■ **DATA FOR THIS EXERCISE**
• • • • •

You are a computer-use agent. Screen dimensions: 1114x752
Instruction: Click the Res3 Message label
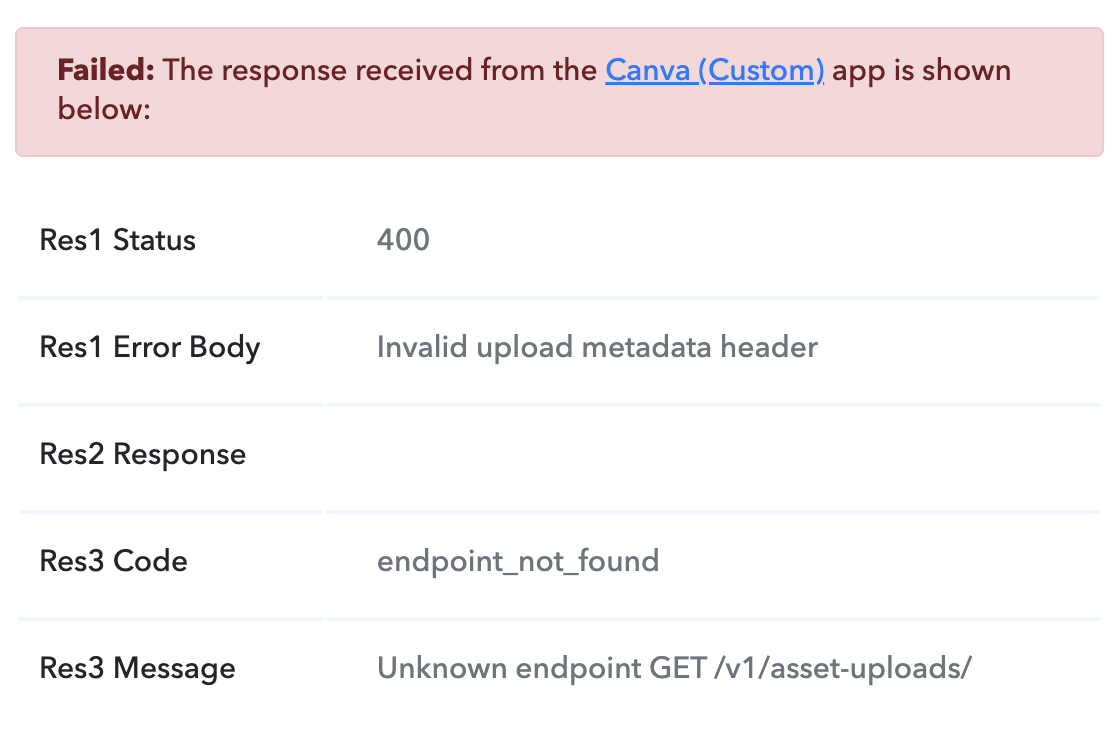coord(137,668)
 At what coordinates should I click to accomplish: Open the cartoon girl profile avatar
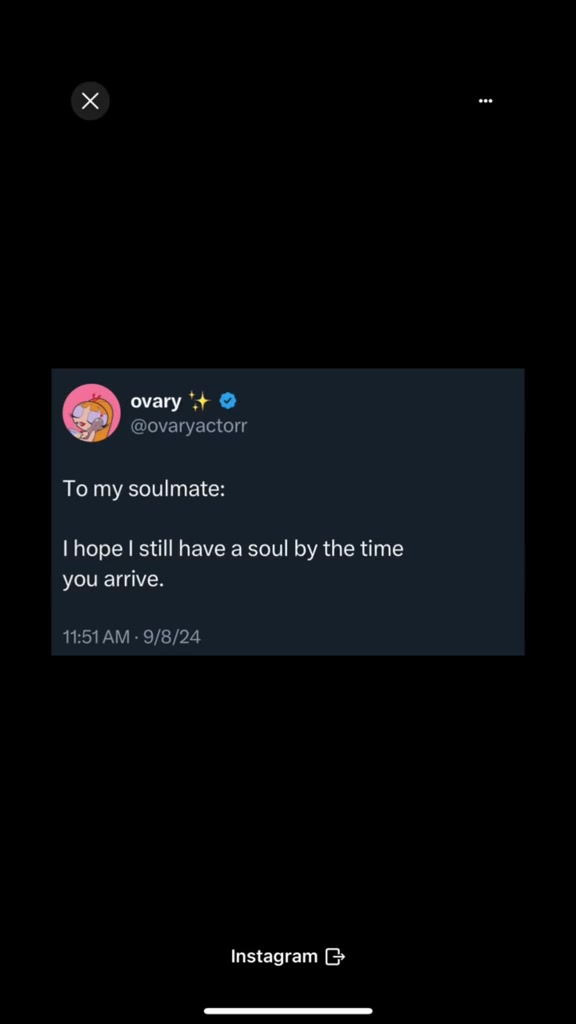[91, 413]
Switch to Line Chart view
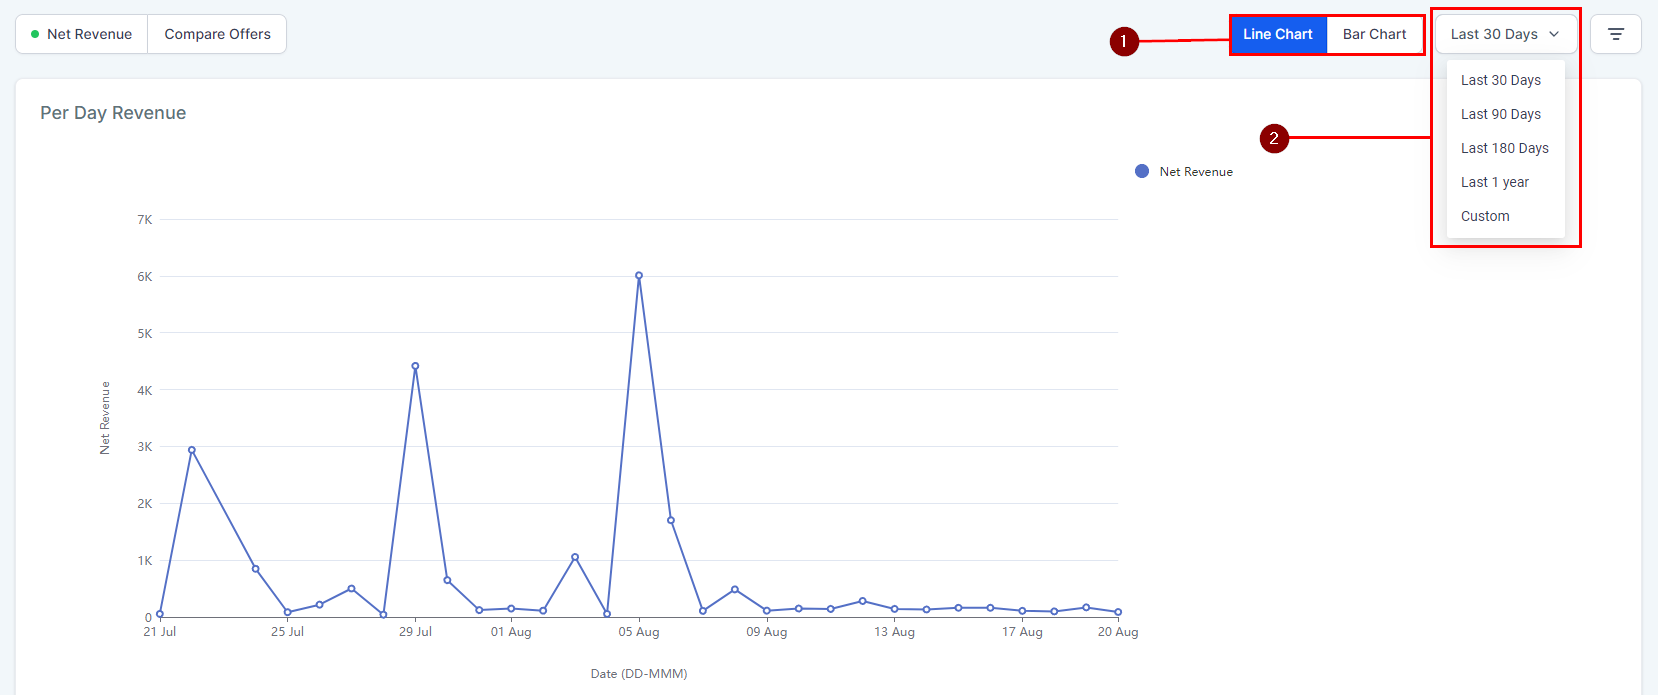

• • • • •

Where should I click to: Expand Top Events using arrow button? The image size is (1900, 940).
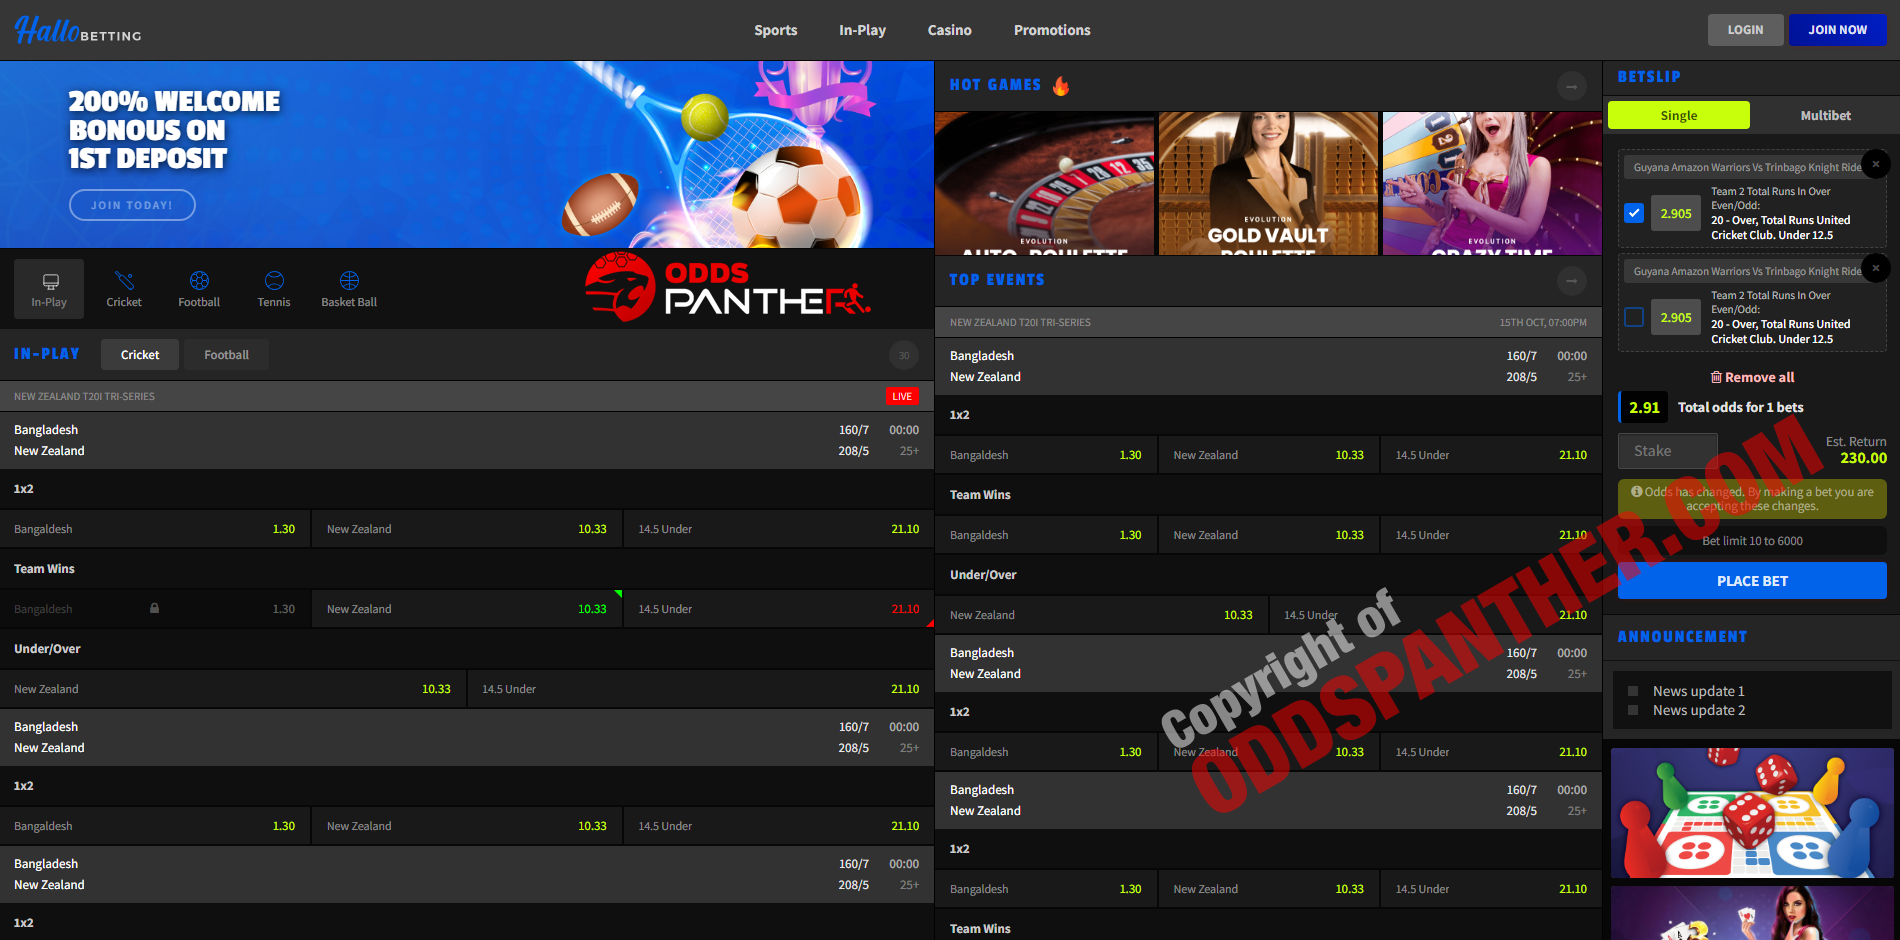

• • • • •

Reproduce the lines above beginning at the line that contains "You are a computer-use" and ending at the line that contains "Switch to Line Chart view". No pictures.

You are a computer-use agent. Screen dimensions: 1114x752
Instruction: Click the Res3 Message label
coord(137,668)
 At what coordinates should I click to accomplish: Open the cartoon girl profile avatar
[91, 413]
Switch to Line Chart view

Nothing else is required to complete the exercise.